Émeutes en France et en Israël
Michèle Mazel
(crédit photo : extraits vidéos actualité)
C’est curieux que lorsqu’il y a des scènes de violence, en Israël – au sein de la communauté arabe, dans les quartiers juifs ultra-religieux lors de manifestations ou du fait des habitants juifs de Samarie et de Judée, le coupable est vite trouvé : c’est le gouvernement bien sûr.
Ce gouvernement que la presse étrangère qualifie régulièrement d’extrême-droite. En première ligne, le ministre de la Sécurité nationale, et derrière lui le ministre des Finances, l’un et l’autre représentant l’aile militante d’une coalition largement majoritaire au parlement.
Attaques contre la police, contre l’État, contre la nation
Tout autre est la situation de l’autre côté de la Méditerranée. Les Israéliens regardent, effarés ces jours-ci, les reportages qui viennent de France, les incroyables violences urbaines, les attaques contre les bâtiments publics, les écoles, les autobus et même les immeubles d’habitation –sans parler des forces de sécurité prises pour cibles ou encore les pompiers agressés alors qu’ils tentent d’éteindre les incendies.
« Blindés, pillages, fusils et tronçonneuse : une troisième nuit d’émeutes plonge la France dans un «climat insurrectionnel » titre Le Figaro du 30 juin, ajoutant « des centaines de « jeunes de cité » ont affronté CRS et gendarmes, mais aussi des unités spécialisées de la police, comme le Raid ou le GIGN. Nombre de ces émeutiers ont imposé leur loi aux abords de leurs quartiers, agressant verbalement ou physiquement tous ceux qui s’y aventuraient. »

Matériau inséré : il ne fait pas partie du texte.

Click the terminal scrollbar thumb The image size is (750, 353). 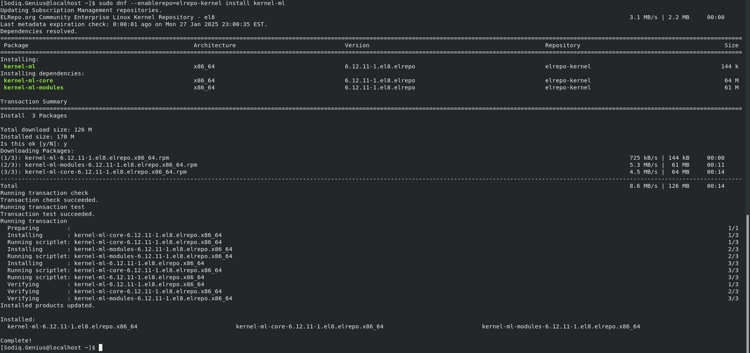748,283
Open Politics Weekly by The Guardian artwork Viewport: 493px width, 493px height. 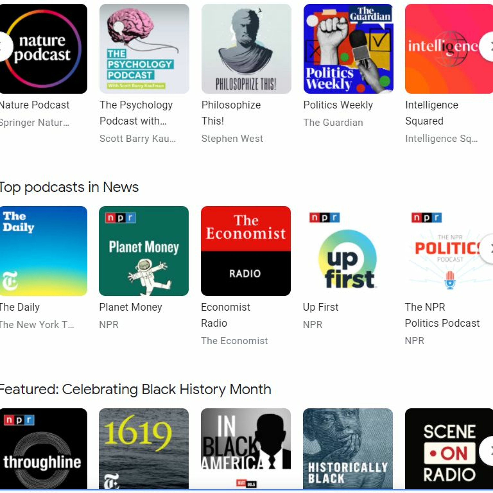pos(348,49)
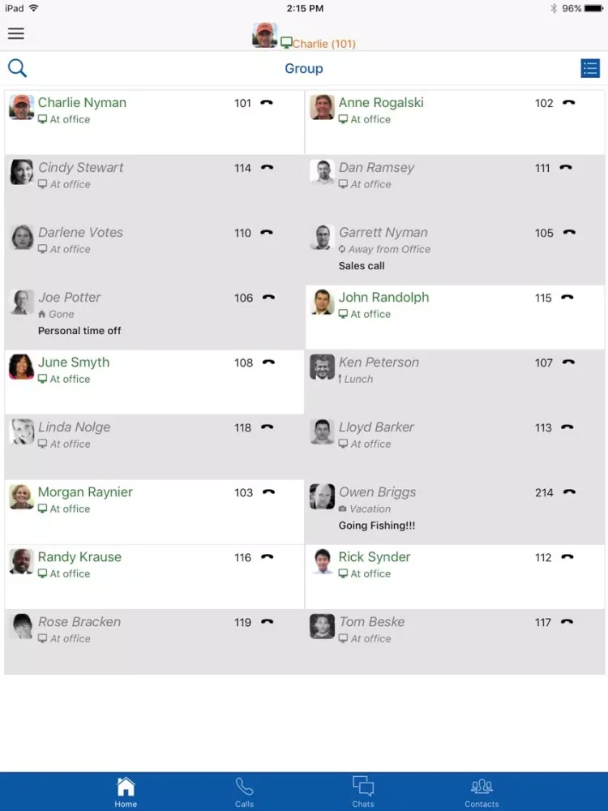The width and height of the screenshot is (608, 811).
Task: Toggle the list view icon
Action: (x=590, y=69)
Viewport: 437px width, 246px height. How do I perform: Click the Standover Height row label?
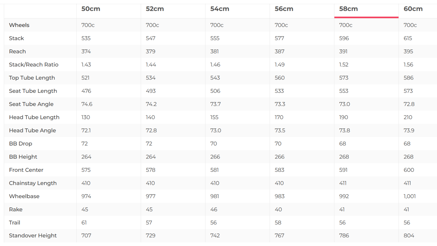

Surtout, les citoyens d’Israël se frottent les yeux en écoutant les commentateurs. Parce que personne, mais alors personne, ne montre du doigt le gouvernement devant ce tsunami qui laisse derrière lui des centaines de voitures calcinées et des dégâts qui se chiffrent en dizaines, voire en centaines de millions.
La police, dernier rempart ?
Non. Ce qui arrive, c’est la faute de la police. On évoque « les bavures policières » les policiers qui utilisent leurs armes sans discrimination. Certainement plus facile que de parler des années, des décennies de négligence qui ont permis l’établissement de cités de non-droit où la police se garde d’intervenir, et de toute une jeunesse qui y a grandi dans l’ignorance, sinon le mépris des lois. Parce qu’en parler, ce serait aussi se lancer dans des réflexions hautement peu correctes politiquement sur le milieu et la culture qui a créé cette réalité.
Brûlés vifs
Personne non plus n’ose rappeler que les forces de sécurité ont été et sont encore régulièrement prises pour cible. Insultes, pétards, tirs de mortier. Il n’y a pas si longtemps une quinzaine de « jeunes » a attaqué et incendié une voiture de police, alors que les deux fonctionnaires, un homme et une femme, étaient à l’intérieur. Sur des vidéos diffusées sur internet, on voit quelqu’un briser la fenêtre conducteur, puis une autre personne porter plusieurs coups au policier. Un fumigène lancé par la lunette arrière, également brisée, met le feu au véhicule.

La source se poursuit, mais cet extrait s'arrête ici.